Palabra en el tiempo

Alejandro V. García

Sin perdón

LA opinión más coherente y conmovedora que ha inspirado el paro de secretarios y jueces ocupaba ayer un espacio subalterno en las informaciones, o incluso en algunos medios ni aparecía. Es la de Juan José Cortés, el padre de Mari Luz, el hombre que ha recorrido durante meses España entera en busca de firmas para lograr una sanción justa contra los responsables de que el presunto asesino de su hija estuviera indebidamente en libertad. El martes hablaba desde la indignación y, seguramente, desde la confusión y la sorpresa. No era para menos. Durante meses, el padre de la Mari Luz no sólo ha recibido el apoyo de miles de ciudadanos en su afán por aclarar qué demonios pasó para que el presunto asesino de su hija no estuviera encarcelado sino que también ha sido utilizado como un proyectil contra una de las líneas de flotación del Gobierno, pero de improviso todo ha cambiado.

La rebelión de los jueces y secretarios (a mitad de camino entre el interés corporativo y el viejo asunto de las carencias materiales), mucho más potente como munición contra Zapatero, ha reducido la tragedia personal de Cortés a una posición accesoria, casi anecdótica.
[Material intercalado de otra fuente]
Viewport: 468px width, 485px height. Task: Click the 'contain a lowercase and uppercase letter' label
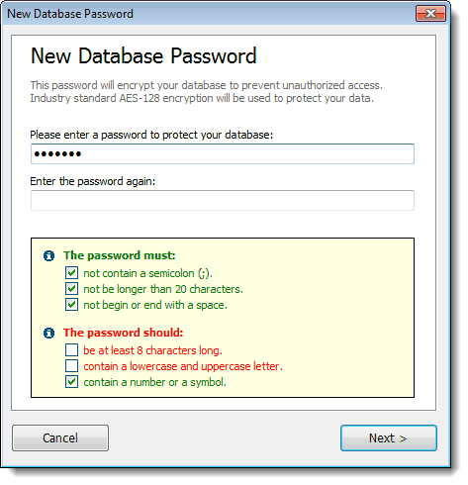(x=183, y=366)
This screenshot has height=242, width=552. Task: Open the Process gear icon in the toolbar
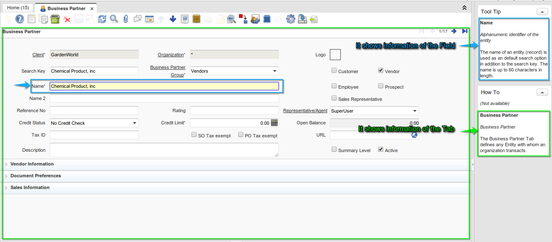[290, 19]
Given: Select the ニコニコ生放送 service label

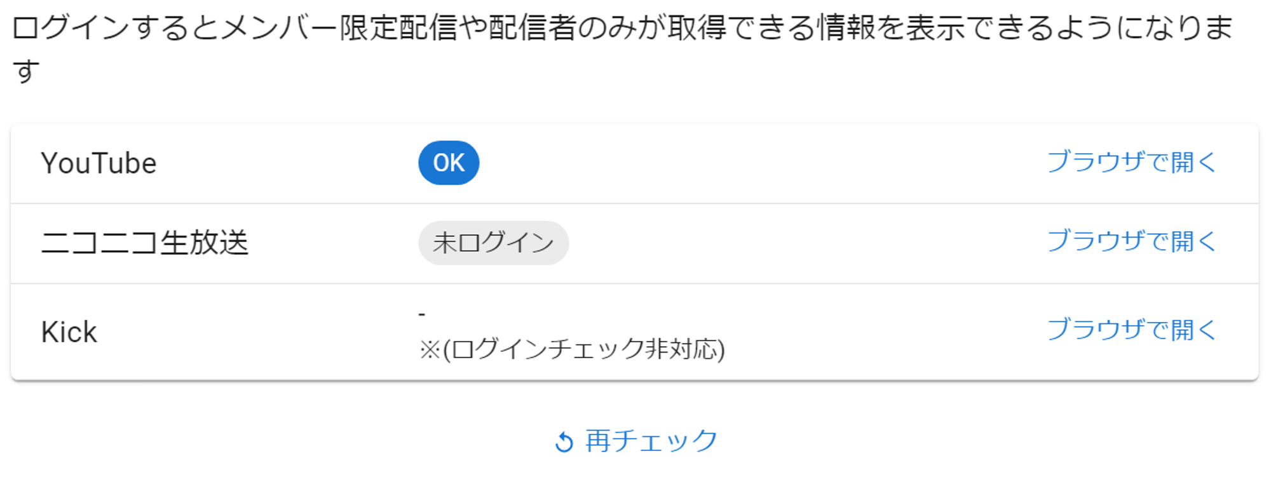Looking at the screenshot, I should (x=145, y=243).
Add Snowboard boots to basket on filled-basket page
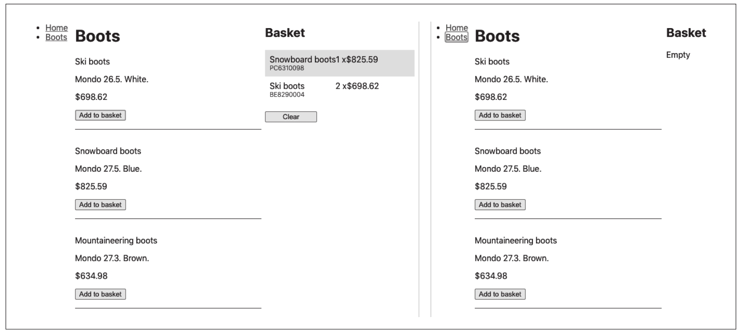The image size is (740, 333). pos(100,205)
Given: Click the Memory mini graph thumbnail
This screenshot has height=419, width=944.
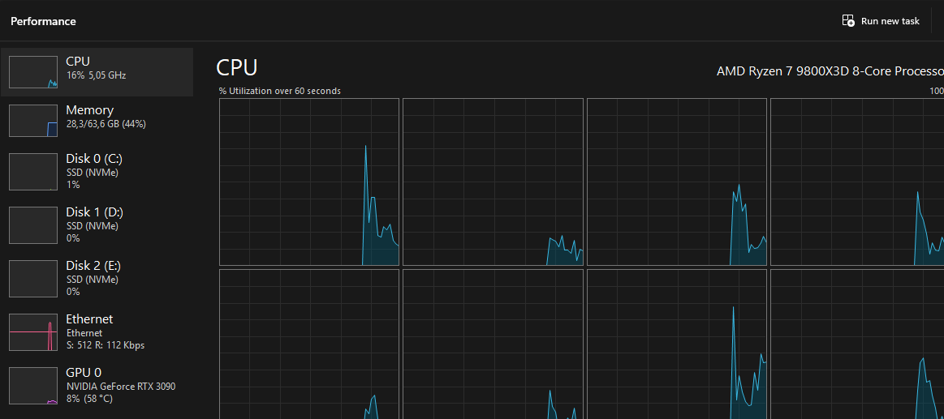Looking at the screenshot, I should [33, 121].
Algunos de quienes desde los medios alentaron el empecinamiento de Cortés lo han arrinconado y se han pasado, en apariencia, al de los jueces y secretarios, al bando con más capacidad para morder al Gobierno.

Cortés, con ese sentido común que todos han alabado, y haciendo uso del derecho legítimo a que su voz resuene por encima de los ecos, ha deducido que el paro de los secretarios y los jueces ha sido "una irresponsabilidad absoluta". Y luego ha añadido: "La Justicia ha de estar para el beneficio de la ciudadanía y no para que se manifieste cuando se le imponga una sanción a un compañero que, como en este caso, es justificada y justa". Pero esas opiniones que parecían tan claras hace una semana ahora están tapadas por la razón de los jueces -¡la falta de medios!- y por su aplastante capacidad para poner en un brete al Gobierno recurriendo a lo que se ha denominado hiperbólicamente un "acontecimiento histórico", es decir, un paro de tres horas.

Ayer veíamos también por primera vez fotografiada en los diarios, y elevada desde el rango de contrincante al de protagonista, a la secretaria de Tirado, Juana Gálvez, que ante la expectación mediática leyó un comunicado exculpatorio en el que achacó a unas "organizaciones caducas y unas leyes obsoletas" los desgraciados "sucesos que lamentamos y que esperamos que con el esfuerzo de todos puedan evitarse". "Desgraciados sucesos", el nuevo nombre del caso Mari Luz. Por lo demás, ni un perdón de cortesía. Tremendo.